> [Passage provided]
McCarthy has carried his momentum from last season into 2012, and has gotten out of the gates with a blistering start, posting a 2.95 ERA, seventh-best in the American League.
At 28-years-old he is now the head of a young A's rotation, and if his good health continues, McCarthy has a chance to become a bona fide ace.
6. Colby Lewis
Calling Colby Lewis a journeyman might be an understatement. The former first-round pick of the Texas Rangers struggled early on in his major league career, as he dealt with injuries while bouncing from team to team.
Eventually, Lewis left the majors to play in Japan for the 2008 and 2009 seasons, and it was there that he found his game and revitalized his career. In the 2010 things came full circle for Lewis, as he signed a deal with the Rangers to come back home to Arlington and join the up-and-coming Rangers rotation.
All that has happened in the two years since is that Texas has gone to two straight World Series and Lewis has given his MLB career a second life.
He has been solid in his two years with the Rangers, posting a 3.78 ERA in 2010 and a 4.30 in 2011. Lewis has also an innings-eater for Texas, pitching over 200 innings in both seasons while setting the example for the young staff.
Lewis is almost always good for a quality start and the Rangers rely on his consistency. He is also a quick worker on the mound, he throws strikes and pitches to contact with his low 90's cut fastball, which causes many hitters to hit into weak outs.
This season has been much of the same for Lewis, as he is 4-4 with a 3.50 ERA. Except this season he is doing it from the top of the rotation, setting the tone for the rest of the Rangers' starters. Lewis might not have ace stuff, but his mental toughness and consistency make him deserving of a spot on this list.
5. Yu Darvish
Yes, I know Yu Darvish is a rookie. Yes, I know he hasn't proven much in the majors yet. But if the early returns on Darvish are any indication, he has a chance to be one of the best pitchers in all of baseball.
The 25-year-old righty from Japan signed a six-year, $60 million deal this past offseason, and so far he has been worth every cent.
Darvish has confused hitters from day one, with his ridiculous repertoire of pitches. He pairs his mid-90's two-seam fastball with an impressive group of off-speed pitches and a hard breaking slider.
The best thing about his stuff, though—and the most frustrating part for hitters—is that all of his pitches move. Nothing that he throws is ever straight and he has pitches he can rely on to work both sides of the plate against righties and lefties.
He is sporting a 7-3 record with a 3.21 ERA, a third of the way through his rookie season, and is a leading contender for AL Rookie of the Year.
Darvish is a long way from establishing himself as a true superstar in the MLB, but he is already one of the best pitchers in the AL West. And unlike previously imported pitchers from Japan, Darvish has the pure stuff and the makeup to keep it going for years.
4. C.J. Wilson
When C.J. Wilson signed his five-year, $77.5 million deal with the Los Angeles Angels this offseason, it officially signified him as a front-end starter, only two seasons removed from being a reliever.

> [Dataset section]
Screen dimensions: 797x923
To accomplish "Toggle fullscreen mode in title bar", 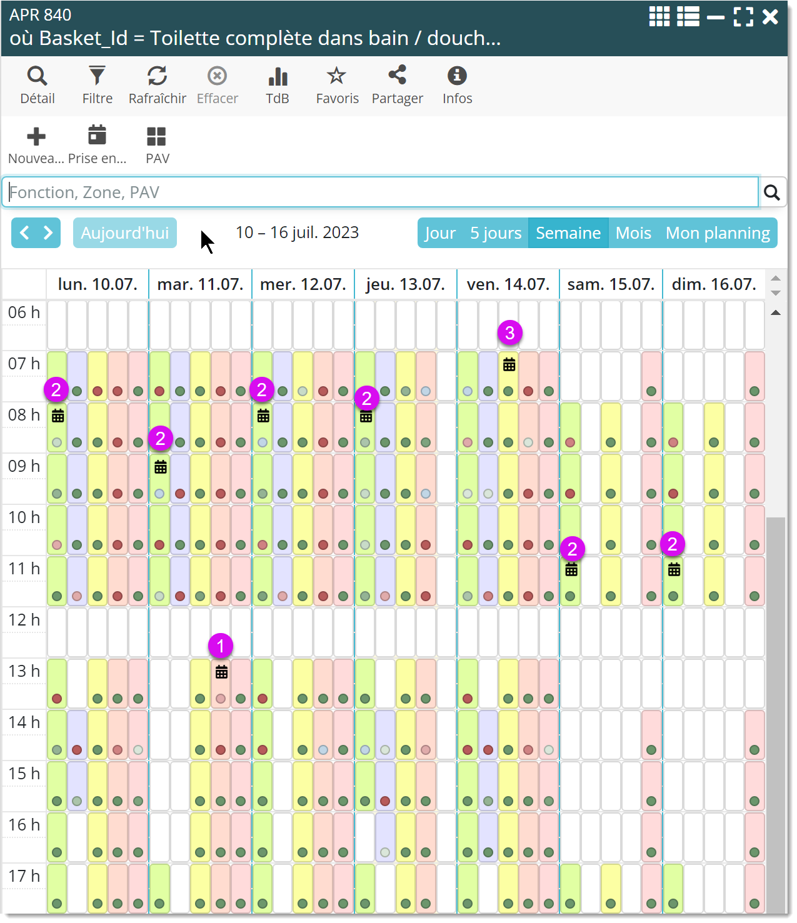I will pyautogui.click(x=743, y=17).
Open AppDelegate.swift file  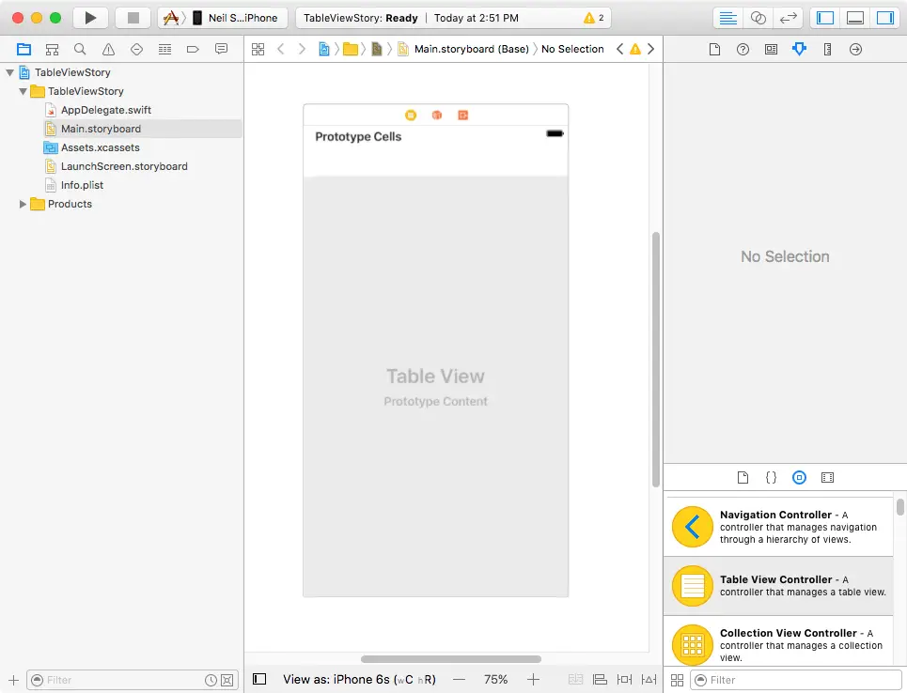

> [Written exercise A] Print the part of the pitcher rankings above that opens with the words containing "6. Colby Lewis" and closes with "a second life.".
> [Written exercise B]
Answer these from the pitcher rankings above:
(i) Where did Colby Lewis play during the 2008 and 2009 seasons?
(ii) What contract did Yu Darvish sign this past offseason?
(iii) What deal did C.J. Wilson sign with the Los Angeles Angels?
> [Written exercise C] Sum up the pitcher rankings above in two sentences.

> [Reply A]
6. Colby Lewis
Calling Colby Lewis a journeyman might be an understatement. The former first-round pick of the Texas Rangers struggled early on in his major league career, as he dealt with injuries while bouncing from team to team.
Eventually, Lewis left the majors to play in Japan for the 2008 and 2009 seasons, and it was there that he found his game and revitalized his career. In the 2010 things came full circle for Lewis, as he signed a deal with the Rangers to come back home to Arlington and join the up-and-coming Rangers rotation.
All that has happened in the two years since is that Texas has gone to two straight World Series and Lewis has given his MLB career a second life.

> [Reply B]
(i) Japan
(ii) A six-year, $60 million deal
(iii) A five-year, $77.5 million deal

> [Reply C] McCarthy has opened 2012 with a blistering start, and Colby Lewis, who revived his career in Japan, has given the Rangers consistent quality starts since returning. Rookie Yu Darvish has confused hitters with pitches that all move, and C.J. Wilson's deal with the Angels marked him as a front-end starter only two seasons after being a reliever.